The executive order and the report raise the question of what the 30×30 goal (as it’s known in conservation circles) would look like—how would it manifest in the United States? What kind of landscapes does it conceive? Are they desirable, and if not, what would be?
The 30×30 goal exemplifies one part of a larger movement to preserve vast swaths of the Earth, which can be traced back to the ecologists Eugene and H. T. Odum’s 1972 paper “Natural Areas as Necessary Components of Man’s Total Environment,” in which they conclude that “it would be prudent” to conserve half of the environment in a natural state. It’s a movement that is gaining steam lately. Jeff Bezos’s Earth Fund announced in December 2021 that it had dispersed $261 million in grants toward advancing 30×30 initiatives (the Earth Fund has pledged $1 billion to 30×30 overall). A Global Deal for Nature, which includes a 30×30 component, will be discussed at the UN Biodiversity Conference in Kunming, China later this year.
Notably, these conservation goals as they manifest today no longer necessarily prize a depopulated, “pristine” nature alone. Many advocates for 30×30 or other large-scale conservation efforts believe that some portion of protected lands can include human communities in conjunction with sustainable land use.
This description of 30×30 is promising—it suggests a mode of addressing the extinction crisis that avoids a neocolonialist conservation in the guise of wild nature preservation. Deb Haaland’s record of support for environmental justice further suggests that 30×30 in the United States could avoid the racist manifestations of past U.S. conservation efforts.
Promising aesthetics and ideologies aside, Haaland and the Department of the Interior are enmeshed in very unpromising dynamics with unpromising tools. Haaland’s 2019 bill, the ANTIQUITIES Act (which stands for “America’s Natural Treasures of Immeasurable Quality Unite, Inspire, and Together Improve the Economies of States”), illustrates this point. Relying on the definition of “wilderness” as enshrined in the Wilderness Act of 1964, the 2019 act sought to enhance existing national monuments and establish other wilderness areas, framing these goals as ultimately an economic good. Commenting on the ANTIQUITIES Act, New Mexico Representative Ben Ray Luján (who was a co-sponsor of the bill) said, “The preservation of our public lands and waters is a fundamental American value. In New Mexico, public lands contribute to our outdoor economy, generating over $10 billion in consumer spending each year and employing over 100,000 New Mexicans.”

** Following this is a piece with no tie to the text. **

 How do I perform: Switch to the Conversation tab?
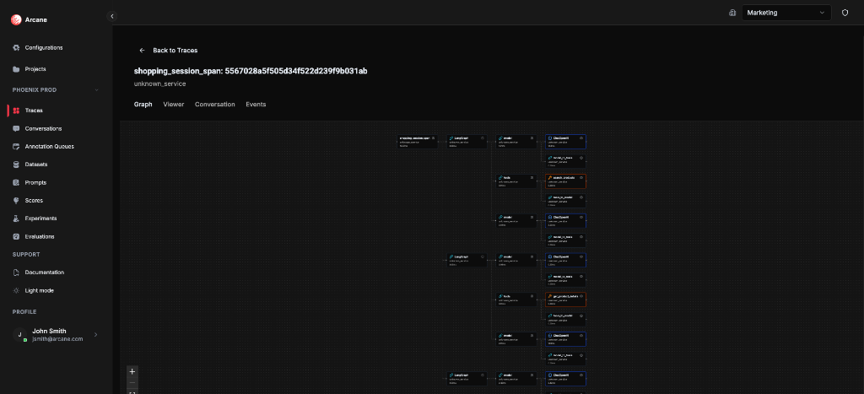214,105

The Department of the Interior’s 2021 report, “Conserving and Restoring America the Beautiful,” continues in this instrumentalizing vein when it values the contribution of outdoor recreation to the national economy at $460 billion and when it articulates a conservation approach whose core pillars include respecting private property rights and job creation. As the report puts it, “Over the past century, the breathtaking beauty of the American landscapes and coastlines emerged as their own economic engine.” For the U.S. government, the economic productivity of a healthy environment is a core impetus for its conservation.
The ANTIQUITIES Act and the 2021 report demonstrate the bind that Haaland is in: she must operate within neoliberal dynamics, in which the only possible ways to treat the land all involve alchemizing value from it. Rather than contesting the destructive way humans relate with the land, U.S. conservation politics tends to rely on contesting the kinds of economies that will emerge—extractive industries exploiting natural resources or recreation capitalizing on wilderness. It’s worth mentioning here that recreation is not an innocent industry, even compared to archetypal villains like fossil fuel corporations. While the destructiveness of oil and gas development or industrial agriculture is well-known and even intuitive, the damaging effects of recreation are comparatively unrecognized, though not undocumented. A 1995 study co-authored by the ecologist Elizabeth Losos found that recreation is the second leading driver of biodiversity loss on public lands. As Ana Cecilia Alvarez wrote in Real Life, “The system of national parks meant to conserve nature’s ‘naturalness’ has also, paradoxically, spurred its development.” For U.S. environmentalists, it seems all roads lead to exploitation.
This catch-22 resonates with what Community Environmental Legal Defense Fund organizers Markie Miller and Crystal Jankowski, writing about attempts to stop pollution in Lake Erie, call the “regulatory fallacy.” They argue that the environmental regulatory system offers little to no protection, as evidenced by the failure of the Environmental Protection Agency to act in the face of severe algal blooms in the lake. For conservation policy in the United States, on the other hand, even action like designating a new protected area typically constitutes an illusory sort of protection, in which protection is only a different means to capital accumulation.
The Rights of Nature
One exit from this conundrum may involve efforts like the Lake Erie Bill of Rights (LEBOR)—that is, the granting of legal rights to ecosystems like the Lake Erie watershed. The notion of granting rights to ecosystems within western legal frameworks has its origins in law professor Christopher Stone’s 1972 article “Should Trees Have Standing? Toward Legal Rights for Natural Objects.” The first enshrinement of the rights of nature in law did not take place until 2006, however, in Tamaqua Borough, Pennsylvania. Two years later, Ecuador became the first country to recognize the rights of nature in its constitution.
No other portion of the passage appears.